# GIVEN EXERCISE
Repeat the stretch of lines from the very beginning through the line containing "Action: [281, 387]", including that line, and leave the pictures out of your answer.

* BEGIN SUPPLIED MATERIAL *

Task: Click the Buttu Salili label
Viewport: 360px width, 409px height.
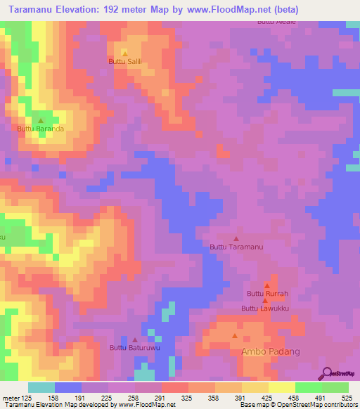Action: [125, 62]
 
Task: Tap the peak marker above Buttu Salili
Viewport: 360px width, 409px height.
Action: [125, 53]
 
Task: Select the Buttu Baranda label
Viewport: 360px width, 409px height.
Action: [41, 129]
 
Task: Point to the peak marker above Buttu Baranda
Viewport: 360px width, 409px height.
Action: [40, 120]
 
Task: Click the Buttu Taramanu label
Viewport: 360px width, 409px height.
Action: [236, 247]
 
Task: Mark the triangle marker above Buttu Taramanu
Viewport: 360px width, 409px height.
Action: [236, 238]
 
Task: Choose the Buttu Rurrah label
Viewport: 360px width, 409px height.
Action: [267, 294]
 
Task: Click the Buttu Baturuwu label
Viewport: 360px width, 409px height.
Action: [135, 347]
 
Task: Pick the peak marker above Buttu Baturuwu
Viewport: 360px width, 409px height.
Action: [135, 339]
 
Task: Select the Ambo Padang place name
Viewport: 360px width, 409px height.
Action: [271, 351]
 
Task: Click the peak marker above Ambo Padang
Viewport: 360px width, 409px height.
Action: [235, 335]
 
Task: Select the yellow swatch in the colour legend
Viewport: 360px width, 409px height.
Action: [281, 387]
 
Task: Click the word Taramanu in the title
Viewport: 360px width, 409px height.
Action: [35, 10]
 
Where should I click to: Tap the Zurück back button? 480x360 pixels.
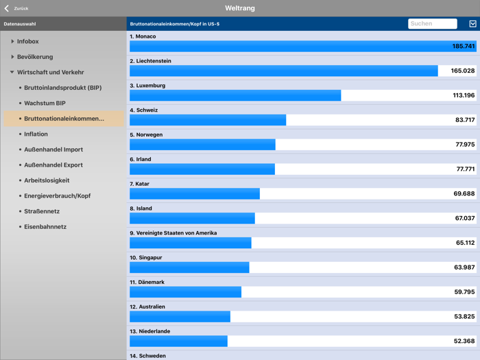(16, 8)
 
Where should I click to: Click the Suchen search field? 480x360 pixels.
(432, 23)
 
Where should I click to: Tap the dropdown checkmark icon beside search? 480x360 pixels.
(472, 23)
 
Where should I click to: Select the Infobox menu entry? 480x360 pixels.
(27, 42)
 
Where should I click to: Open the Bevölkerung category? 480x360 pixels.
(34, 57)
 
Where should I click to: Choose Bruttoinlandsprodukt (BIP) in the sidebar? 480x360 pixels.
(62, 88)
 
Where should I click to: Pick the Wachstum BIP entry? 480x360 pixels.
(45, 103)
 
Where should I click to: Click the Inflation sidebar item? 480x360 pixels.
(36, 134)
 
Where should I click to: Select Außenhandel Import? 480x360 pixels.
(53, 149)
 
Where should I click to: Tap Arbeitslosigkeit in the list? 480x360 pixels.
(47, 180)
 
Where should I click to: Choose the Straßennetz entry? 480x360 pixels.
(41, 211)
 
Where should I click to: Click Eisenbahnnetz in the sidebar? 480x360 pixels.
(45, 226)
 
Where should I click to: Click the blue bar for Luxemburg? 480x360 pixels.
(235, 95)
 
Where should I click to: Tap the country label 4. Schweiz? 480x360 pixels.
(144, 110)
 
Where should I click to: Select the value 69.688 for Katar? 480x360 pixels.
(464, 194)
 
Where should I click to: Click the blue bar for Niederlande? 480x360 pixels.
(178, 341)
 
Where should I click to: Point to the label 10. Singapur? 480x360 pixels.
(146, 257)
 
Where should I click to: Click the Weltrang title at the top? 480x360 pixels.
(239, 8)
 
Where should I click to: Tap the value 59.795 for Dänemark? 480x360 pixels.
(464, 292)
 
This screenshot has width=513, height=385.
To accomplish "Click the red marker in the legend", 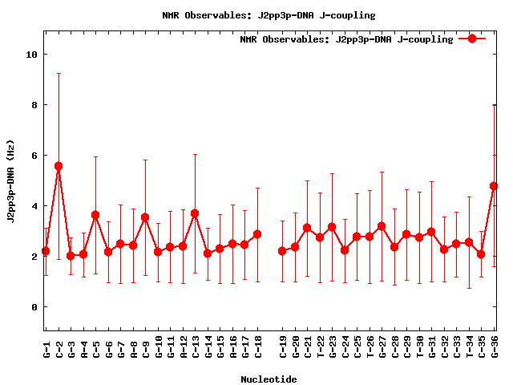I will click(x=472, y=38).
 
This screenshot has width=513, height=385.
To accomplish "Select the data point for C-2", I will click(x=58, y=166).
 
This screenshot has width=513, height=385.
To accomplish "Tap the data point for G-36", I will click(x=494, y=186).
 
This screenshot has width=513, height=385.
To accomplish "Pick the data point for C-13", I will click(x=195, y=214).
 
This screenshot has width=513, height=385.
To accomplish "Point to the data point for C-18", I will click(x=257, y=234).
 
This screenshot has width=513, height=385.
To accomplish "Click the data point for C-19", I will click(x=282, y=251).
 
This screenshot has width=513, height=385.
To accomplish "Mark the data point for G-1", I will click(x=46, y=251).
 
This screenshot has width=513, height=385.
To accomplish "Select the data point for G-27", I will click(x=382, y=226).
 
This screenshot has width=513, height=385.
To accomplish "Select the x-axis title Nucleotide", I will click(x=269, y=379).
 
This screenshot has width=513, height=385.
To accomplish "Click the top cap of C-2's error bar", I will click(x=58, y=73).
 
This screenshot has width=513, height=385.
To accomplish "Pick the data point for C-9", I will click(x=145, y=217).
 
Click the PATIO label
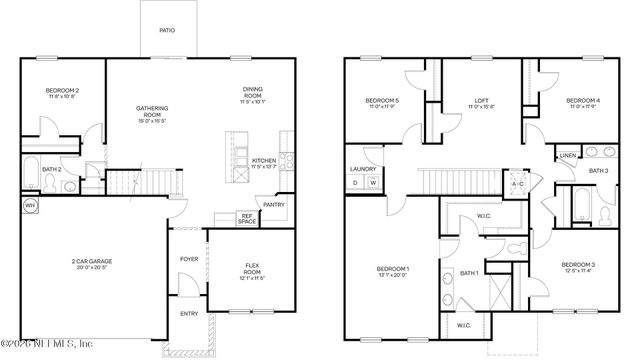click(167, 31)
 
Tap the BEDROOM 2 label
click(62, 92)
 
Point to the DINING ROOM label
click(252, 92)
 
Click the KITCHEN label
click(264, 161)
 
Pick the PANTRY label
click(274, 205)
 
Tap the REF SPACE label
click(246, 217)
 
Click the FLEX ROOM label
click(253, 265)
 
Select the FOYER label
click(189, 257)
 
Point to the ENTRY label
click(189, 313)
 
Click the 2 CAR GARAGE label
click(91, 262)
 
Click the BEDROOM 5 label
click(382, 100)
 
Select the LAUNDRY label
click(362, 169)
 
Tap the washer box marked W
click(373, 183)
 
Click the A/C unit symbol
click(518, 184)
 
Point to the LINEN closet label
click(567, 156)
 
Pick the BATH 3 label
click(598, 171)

* END SUPPLIED MATERIAL *

# WORKED ANSWER
Task: Click the Buttu Salili label
Viewport: 360px width, 409px height.
Action: [125, 62]
 
Task: Tap the peak marker above Buttu Salili
Viewport: 360px width, 409px height.
Action: [125, 53]
 
Task: Select the Buttu Baranda label
Viewport: 360px width, 409px height.
Action: [41, 129]
 
Task: Point to the peak marker above Buttu Baranda
Viewport: 360px width, 409px height.
Action: [40, 120]
 
Task: Click the Buttu Taramanu label
Viewport: 360px width, 409px height.
Action: [236, 247]
 
Task: Mark the triangle marker above Buttu Taramanu
Viewport: 360px width, 409px height.
Action: [236, 238]
 
Task: Choose the Buttu Rurrah label
Viewport: 360px width, 409px height.
Action: [267, 294]
 
Task: Click the Buttu Baturuwu label
Viewport: 360px width, 409px height.
Action: [135, 347]
 
Task: Pick the peak marker above Buttu Baturuwu
Viewport: 360px width, 409px height.
Action: [135, 339]
 
Task: Select the Ambo Padang place name
Viewport: 360px width, 409px height.
Action: [271, 351]
 
Task: Click the peak marker above Ambo Padang
Viewport: 360px width, 409px height.
Action: [235, 335]
 
Task: Select the yellow swatch in the colour legend
Viewport: 360px width, 409px height.
Action: [281, 387]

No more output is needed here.